▸ **REQUIRED TASK 1**
In the article on for loops in C#, rewrite everything from "1 is even: False" down to "solve this problem.", putting "iteration" in place of "sprint".
▸ **REQUIRED TASK 2**
Carry on the article about abusing for loops in C#, starting right after its last sentence.

▸ **EXTRACT**

Abusing For Loops In C# For Job Security

today

Everyone knows good code is easy to maintain, but that also means anyone can maintain it. That’s no bueno for the individual developer who wants a little job security. Writing overly complex code that nobody else can maintain let alone read, will ensure your company holds onto you, and will give you more bargaining power come raise time.

We’re going to work with a simplified example for the rest of this article. Imagine your boss has asked you to write a program that will count from 1 to 9 and print out the number, along with if it is even. A valid output would be as follows:

1 is even: False
2 is even: True
3 is even: False
4 is even: True
5 is even: False
6 is even: True
7 is even: False
8 is even: True
9 is even: False

Your boss might’ve said this would be part of the test suite for the NPM package is-even but you stopped listening about halfway through to figure out how many story points this would be on the next sprint.

Oh well, sounds easy enough right? Any developer worth their salt knows a simple for loop could solve this problem.

▸ **INFORMATION SHOWN**
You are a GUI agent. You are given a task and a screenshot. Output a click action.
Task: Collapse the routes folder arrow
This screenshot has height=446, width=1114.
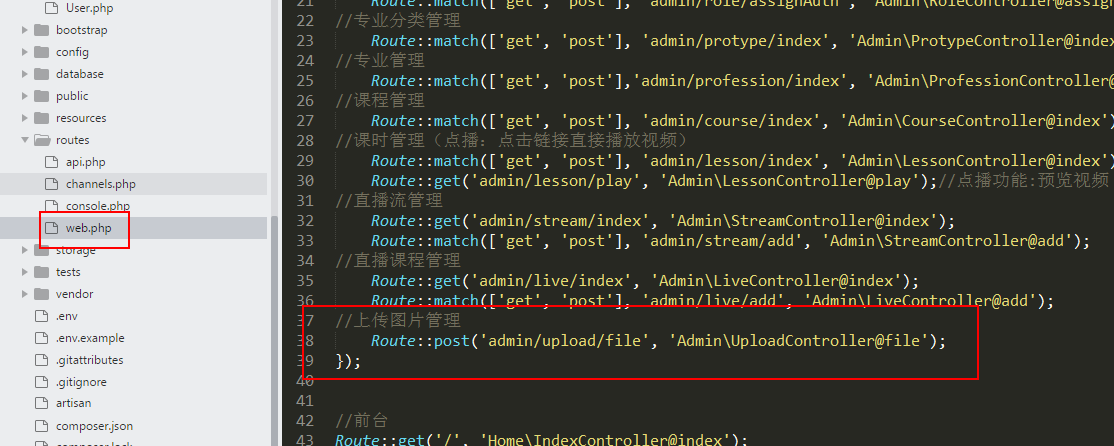24,140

▸ **WRITTEN ANSWER 1**
1 is even: False
2 is even: True
3 is even: False
4 is even: True
5 is even: False
6 is even: True
7 is even: False
8 is even: True
9 is even: False

Your boss might’ve said this would be part of the test suite for the NPM package is-even but you stopped listening about halfway through to figure out how many story points this would be on the next iteration.

Oh well, sounds easy enough right? Any developer worth their salt knows a simple for loop could solve this problem.

▸ **WRITTEN ANSWER 2**
for (int i = 1; i < 10; i++) {
  Console.WriteLine($"{i} is even: {i % 2 == 0}");
}

But as correct as this solution might be, it doesn’t guarantee us job security which is after all the most important principle of good code.

Time to add a little complexity to ensure no one else will dare touch the code, or try to understand it.

Anatomy of a For Loop

Just so we’re all on the same page, a for loop is comprised of a statement, and a body.

The statement is the portion which sits atop the loop and is within parenthesis. It’s divided into three parts. Each of which is separated by a semi-colon.

for(initializer; condition; iterator) {}
  1. initializer: The initializer is the first part, and usually instantiates a variable. Say int i = 0;
  2. condition: The condition is the middle portion and is checked each pass of the loop to ensure it’s true. When the condition tests false, the loop is exited.
  3. iterator: The last portion is the iterator, this is typically used to increment the loop variable ex: i++.

All 3 parts of the statement are optional, and an empty for loop for (; ;) { } will act like an infinite while loop while(1) { }.

The body is the portion of the loop below the statement. Usually surrounded by curly braces, unless it’s one line (as they’re optional then). I should also mention that the body is optional too.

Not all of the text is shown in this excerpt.